The court’s ruling, expected in 2016, could be immensely consequential. Should the court agree with the two Texas voters who brought the case, its ruling would shift political power from cities to rural areas, a move that would benefit Republicans.

The court has never resolved whether voting districts should have the same number of people, or the same number of eligible voters. Counting all people amplifies the voting power of places with large numbers of residents who cannot vote legally, including immigrants who are here legally but are not citizens, illegal immigrants, children and prisoners. Those places tend to be urban and to vote Democratic.

A ruling that districts must be based on equal numbers of voters would move political power away from cities, with their many immigrants and children, and toward older and more homogeneous rural areas.


The Supreme Court over the past nearly 25 years has turned away at least three similar challenges, and many election law experts expressed surprise that the justices agreed to hear this one. But since Chief Justice John G. Roberts has led the court, it has been active in other voting cases.

In 2013, in Shelby County v. Holder, a closely divided court effectively struck down the heart of the Voting Rights Act.

The new case, Evenwel v. Abbott, No. 14-940, concerns state and local voting districts. But “the logic of the decision in Evenwel will likely carry over to congressional redistricting,” said Richard L. Hasen, a law professor at the University of California, Irvine.
This is a big deal, and the fact that they are even hearing this is an indication of just how corrupt and partisan the conservative wing of the Court.

This would be a complete reversal of decades of precedent, and if the Court to overturns their prior rulings, it would the most unprincipled and biased ruling by the Court since Bush v.
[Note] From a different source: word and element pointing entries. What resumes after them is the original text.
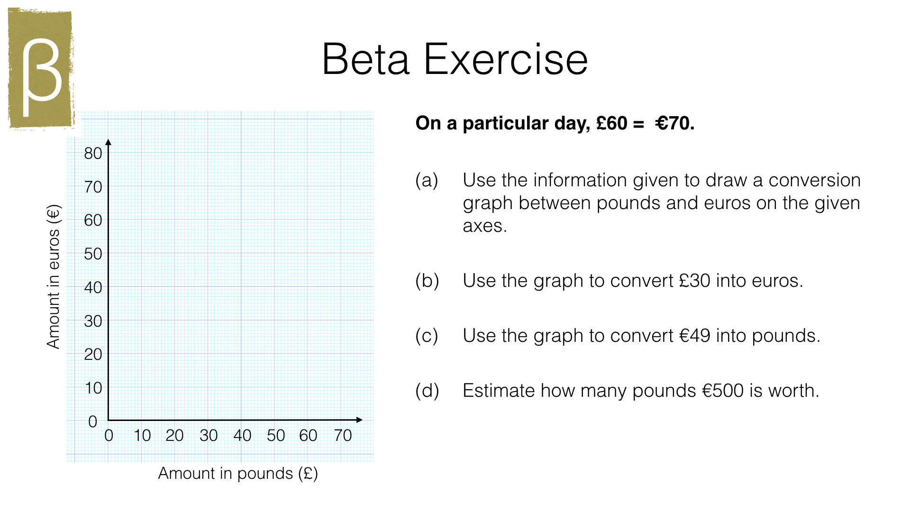
Task: Click the bold "£60 = €70" statement
Action: pyautogui.click(x=555, y=123)
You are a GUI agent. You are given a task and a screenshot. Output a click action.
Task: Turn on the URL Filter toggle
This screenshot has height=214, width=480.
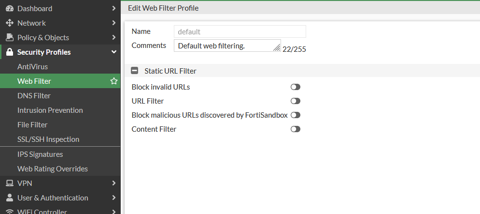click(x=295, y=101)

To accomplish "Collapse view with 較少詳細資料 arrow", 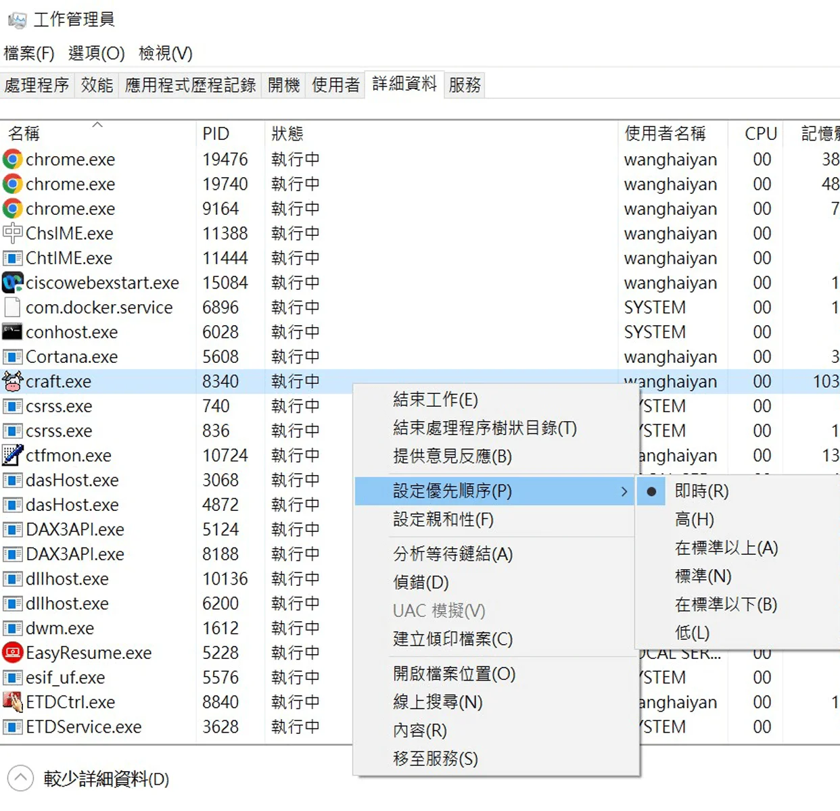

Gore in 2000.

Note also that by putting impediments to registration between citizens, in Wisconsin, photo ID sites avoid urban areas for example, it possible for evil people to further skew redistricting.

Of course, for "jurists" like Scalia and Alito, this is a feature, not a bug.

The effect of this bill might be less than anticipated though: There were 2,266,800 adults in detention in 2011, and 70,792 juveniles incarcerated in 2010*, and particularly for the prison population these are overwhelmingly held in rural areas.

These inmates are counted as residents of the district in which they are held, and as such, they give a big bump to rural representation.

If these people are not counted for the purposes of redistricting, this would move what would likely be over a million people out of rural districts.